2.1 Multiple-marking constructions

Construction is a term coined by the field of Construction Grammar (CxG). Contrary to generative grammars, CxG is a usage-based approach (language is learnt through experience; language emerges from language use). Speakers acquire constructions provided that they interact with other language users. Such linguistic interaction triggers the formation and entrenchment of constructions (Goldberg 2006 [2005]). The central notion of a construction is based on the Saussurean linguistic sign; that is, a pairing of form or sound and a meaning or mental concept (Hoffmann and Trousdale 2013: 1). As a way of illustration, please refer to Table 1 below. In addition, constructions are found in all levels of linguistic description (from morphemes to sentences); and, depending on the position they take, they can be regarded as substantive or schematic. Idioms, like spill the beans, are considered substantive constructions since “their phonological form is fixed.” Schematic constructions, on the other hand, can be filled with greater flexibility (Hoffmann and Trousdale 2013: 2), such as the resultative construction he shrieked himself unconscious (Hoffmann 2022: 8).

Table 1

Constructions as pairings of form and meaning

There-existential construction
FORM: PHONOLOGY: /ðəz restərɔ̃ːŋz/ MORPHOSYNTAX: [THEREEX + ‘sclitic+ NPpl]
MEANING: SEMANTICS: “X exists”
Double comparison construction
FORM: PHONOLOGY: /mɔː braʊnə/ MORPHOSYNTAX: [MORE + ADJER]
MEANING: SEMANTICS: “emphasised comparison” (by using more than one
comparative element)
Double negation construction
FORM: PHONOLOGY: /kʊdnt hɪə nʌθɪŋ/ MORPHOSYNTAX: [AUX/MODNEG + V + nothingPRN]
MEANING: element) SEMANTICS: “emphasised negation” (by using more than one negative

Hoffmann (2022) explains that most constructions tend to be partly schematic and partly substantive. This is the case of the constructions shown below (Table 1). In the there-existential construction, the substantive elements are there and the clitic ‘s; and the schematic element would be the plural noun slot. In the double negative construction, the substantive items are the pronoun nothing and the negative morpheme not or its contraction n’t, whereas the schematic element is the verb. Finally, in the double comparative construction, we find the substantive element more and the bound comparative morpheme -er, while the schematic element is the adjective.

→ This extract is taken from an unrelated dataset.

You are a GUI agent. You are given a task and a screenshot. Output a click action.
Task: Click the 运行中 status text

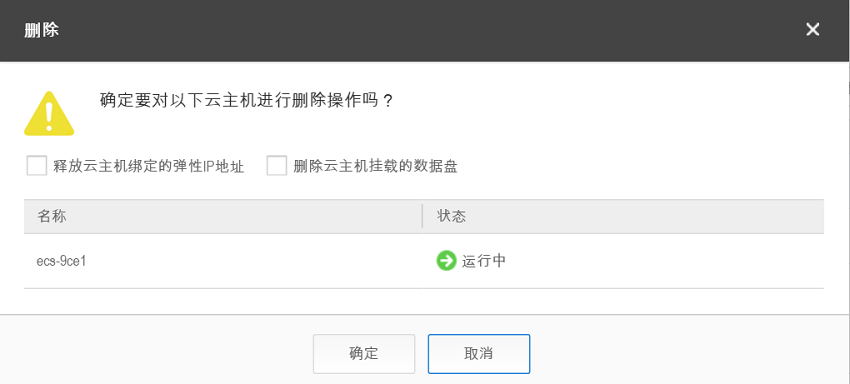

According to Dixon (2012: 102), “multiple marking of a negation” refers to “the multiple realizations of a single underlying negation [as in] you couldn’t not realize that he was lying (…) A single negation realized twice by two distinct negators.” Consistent with this theory, in this paper, I will adopt the term MULTIPLE-MARKING to refer to constructions such as double or multiple negation (e.g. he’s not never going to do it), double or multiple comparison (e.g. much more browner), and nonagreement in there-existentials (e.g. there’s a lot of restaurants). As well, I will use “multiple-marking” in this paper as an umbrella term to describe constructions that either a) use multiple linguistic elements (e.g. multiple or double negative and comparative markers such as you won’t hear nothing on the tape, cash is more easier to handle) to intensify the negative or comparative construction (see Section 2.4.); or b) describe the projection of multiple construals (as is the case of there-existentials; see Section 2.2.) In this definition, I include two categories: multiple markers and multiple construals. By “multiple markers” I refer to the use of various linguistic elements in the construction, such as negative auxiliaries or modal verbs (e.g. won’t, haven’t, etc.); the negative pronoun nothing; adjectives in comparative forms; the periphrastic form more – which intensify the negation or comparison (see Section 2.4.). And by “multiple construals” I refer to different projections or perspectives of a linguistic scene; speakers can portray multiple linguistic scenarios depending on the different constructions they use (see Section 2.2.). What these two categories have in common is the multiple use of linguistic elements to emphasise what speakers want to express or give a different perspective of the linguistic situation they have in mind. Consider the following examples:

There’s people around me <WCSNZE # DPC229: 1180: DI>

There’s a lot of problems <WCSNZE # DGZ114: 0755: CG>

It ain’t seen nothing <WCSNZE # DPC 330:1650: AY>

You won’t hear nothing <WCSNZE # DPC082: 0505: BB>

They are a bit more looser <WCSNZE # DPC162:0210:TR>

I was just more browner <WCSNZE # DPC195: 0725: BN>

Although our study focuses on the variety of NZE, it is important to note that multiple-marking exists in different varieties of English – including double negation in African American English (also known as Vernacular Black English) (Hickey 2004: 608). It should be noted that this paper will only examine three constructions. Other multiple-marking constructions, such as multiple/double modals (e.g. I might could help you <GlobWeb # 293434 GB>) [1] will not be included in the present study. One reason for this is that multiple or double modals are characteristic of other varieties of English – mainly, Scottish, northern English, southern American, and Caribbean English varieties (Schneider 2004: 285-286). Second, the aim of this paper is to investigate the most distinguishing features of NZE and see whether there is a distinction in the frequency of occurrence in PE and ME.

2.2 Multiple construals

Cognitive grammar has shown how important conceptualisation is for understanding how language works. Conceptualisation is a mental representation. As Langacker (1990: 12) puts it, “when speakers use a particular construction, [they] select a particular image to structure the conceived situation for communicative purposes.” It is how meaning is constructed in the mind of the speaker, how they view a particular scene. There can be several ways of perceiving the same experience (Langacker 1990; Tomasello 2014). Construal of a linguistic scene might be influenced by past experiences. Tomasello (2014: 11), for example, argues that a particular situation can be perceived differently by each individual since we all have different “ways of life.” Additionally, in using linguistic constructions, speakers “invite recipients to view or imagine situations from a particular perspective” (Tomasello 2014: 100). There can be different perspectives for different scenes.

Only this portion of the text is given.